# TASKS TO COMPLETE
(1) According to the passage on chart axes and bond returns, what x-axis range does Google usually pick when left to choose it?
(2) Retype the passage on chart axes and bond returns, beginning at the words "When you do" and stopping after the words "other useless range.".

# SUPPLIED PASSAGE

──────────────────────────────

When you do a chart over that you have two choices: either let Google decide the x-axis range. Or specify the x-axis by hand. If you specify it by hand as done in my sheet, you need to go into the chart options and change it to your preferred range if you change the inputs.
If you let Google choose it then it’s way too wide, usually 0-10% or some other useless range.
Pick your poison. But it’s not my fault. Google and Excel should allow variable chart axis ranges. But they currently don’t.
Karsten,
I believe for the 10Y BM month over month returns that you use S&P-TR historical data. If I calculate a monthly nominal return from TR monthly closing data for 1985, I get -3.36, 2.52, and 2.39% for January through March. If I convert the Toolbox real returns, the nominal returns are -3.32, 2.52, and 2.39% but they are reported for February through April. This one month shift continues through the database. While I would expect the one-month shift in monthly returns has zero impact on your SWR results, from a purely academic standpoint why is there a shift in month over month returns?
Thanks for pointing this out. I have 10y BM bond data from 1790-2013 from another database. Then the S&P data from 2011. For the overlapping window 2011-2013 the two are very close together, so I was confident that the historical DB can be used to backfill all the way to 1871.

──────────────────────────────

# INFORMATION SHOWN
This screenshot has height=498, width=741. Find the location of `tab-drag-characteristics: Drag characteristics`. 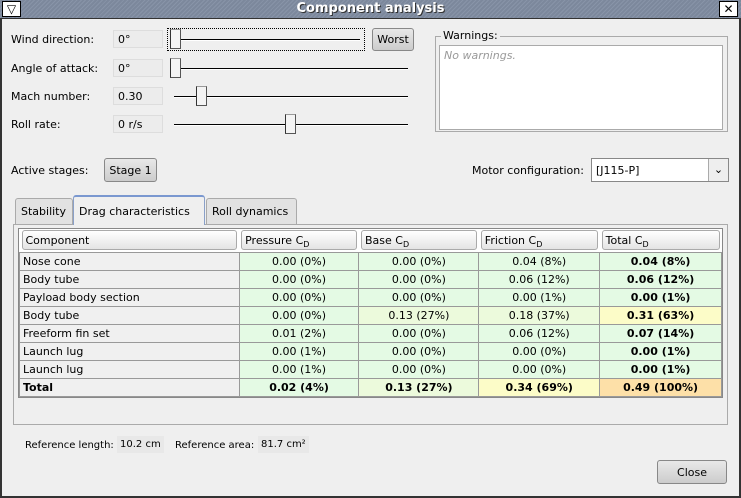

──────────────────────────────

# ANSWERS FOR THE TASKS
(1) Usually 0-10%, or some other useless range.

(2)
When you do a chart over that you have two choices: either let Google decide the x-axis range. Or specify the x-axis by hand. If you specify it by hand as done in my sheet, you need to go into the chart options and change it to your preferred range if you change the inputs.
If you let Google choose it then it’s way too wide, usually 0-10% or some other useless range.